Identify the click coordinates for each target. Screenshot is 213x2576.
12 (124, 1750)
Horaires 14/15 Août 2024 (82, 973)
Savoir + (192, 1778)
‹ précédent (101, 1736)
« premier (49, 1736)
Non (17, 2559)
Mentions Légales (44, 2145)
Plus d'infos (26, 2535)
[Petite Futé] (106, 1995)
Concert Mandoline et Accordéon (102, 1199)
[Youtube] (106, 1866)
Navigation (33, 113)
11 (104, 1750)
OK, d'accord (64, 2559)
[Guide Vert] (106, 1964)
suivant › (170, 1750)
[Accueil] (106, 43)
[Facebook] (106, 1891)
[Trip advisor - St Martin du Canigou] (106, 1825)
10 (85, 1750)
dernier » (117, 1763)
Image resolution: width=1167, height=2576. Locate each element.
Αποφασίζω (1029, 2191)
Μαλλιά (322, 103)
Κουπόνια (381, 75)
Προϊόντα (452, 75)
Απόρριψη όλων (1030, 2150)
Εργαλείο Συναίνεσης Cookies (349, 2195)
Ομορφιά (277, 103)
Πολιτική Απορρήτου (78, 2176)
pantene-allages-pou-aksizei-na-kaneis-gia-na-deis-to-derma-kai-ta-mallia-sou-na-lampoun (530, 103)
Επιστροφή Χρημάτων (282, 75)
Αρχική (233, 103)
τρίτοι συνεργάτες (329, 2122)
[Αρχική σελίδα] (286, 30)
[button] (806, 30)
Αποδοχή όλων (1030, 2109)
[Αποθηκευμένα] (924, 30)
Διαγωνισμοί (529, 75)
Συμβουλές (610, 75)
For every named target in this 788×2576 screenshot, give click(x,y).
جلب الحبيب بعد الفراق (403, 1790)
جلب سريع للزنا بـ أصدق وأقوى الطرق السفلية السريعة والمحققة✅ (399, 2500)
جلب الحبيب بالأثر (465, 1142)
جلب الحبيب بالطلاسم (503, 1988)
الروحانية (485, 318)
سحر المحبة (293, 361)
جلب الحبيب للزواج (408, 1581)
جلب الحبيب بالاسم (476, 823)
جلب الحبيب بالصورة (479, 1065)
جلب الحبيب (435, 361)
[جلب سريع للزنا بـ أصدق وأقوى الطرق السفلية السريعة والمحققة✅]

==========

**What to do**: One exact transcript of the whole listing is the expected answer.

**Finished task**:
Identify the click coordinates for each target. Screenshot is 213x2576.
12 (124, 1750)
Horaires 14/15 Août 2024 (82, 973)
Savoir + (192, 1778)
‹ précédent (101, 1736)
« premier (49, 1736)
Non (17, 2559)
Mentions Légales (44, 2145)
Plus d'infos (26, 2535)
[Petite Futé] (106, 1995)
Concert Mandoline et Accordéon (102, 1199)
[Youtube] (106, 1866)
Navigation (33, 113)
11 (104, 1750)
OK, d'accord (64, 2559)
[Guide Vert] (106, 1964)
suivant › (170, 1750)
[Accueil] (106, 43)
[Facebook] (106, 1891)
[Trip advisor - St Martin du Canigou] (106, 1825)
10 (85, 1750)
dernier » (117, 1763)
Image resolution: width=1167, height=2576. Locate each element.
Αποφασίζω (1029, 2191)
Μαλλιά (322, 103)
Κουπόνια (381, 75)
Προϊόντα (452, 75)
Απόρριψη όλων (1030, 2150)
Εργαλείο Συναίνεσης Cookies (349, 2195)
Ομορφιά (277, 103)
Πολιτική Απορρήτου (78, 2176)
pantene-allages-pou-aksizei-na-kaneis-gia-na-deis-to-derma-kai-ta-mallia-sou-na-lampoun (530, 103)
Επιστροφή Χρημάτων (282, 75)
Αρχική (233, 103)
τρίτοι συνεργάτες (329, 2122)
[Αρχική σελίδα] (286, 30)
[button] (806, 30)
Αποδοχή όλων (1030, 2109)
[Αποθηκευμένα] (924, 30)
Διαγωνισμοί (529, 75)
Συμβουλές (610, 75)
For every named target in this 788×2576 screenshot, give click(x,y).
جلب الحبيب بعد الفراق (403, 1790)
جلب سريع للزنا بـ أصدق وأقوى الطرق السفلية السريعة والمحققة✅ (399, 2500)
جلب الحبيب بالأثر (465, 1142)
جلب الحبيب بالطلاسم (503, 1988)
الروحانية (485, 318)
سحر المحبة (293, 361)
جلب الحبيب للزواج (408, 1581)
جلب الحبيب بالاسم (476, 823)
جلب الحبيب بالصورة (479, 1065)
جلب الحبيب (435, 361)
[جلب سريع للزنا بـ أصدق وأقوى الطرق السفلية السريعة والمحققة✅]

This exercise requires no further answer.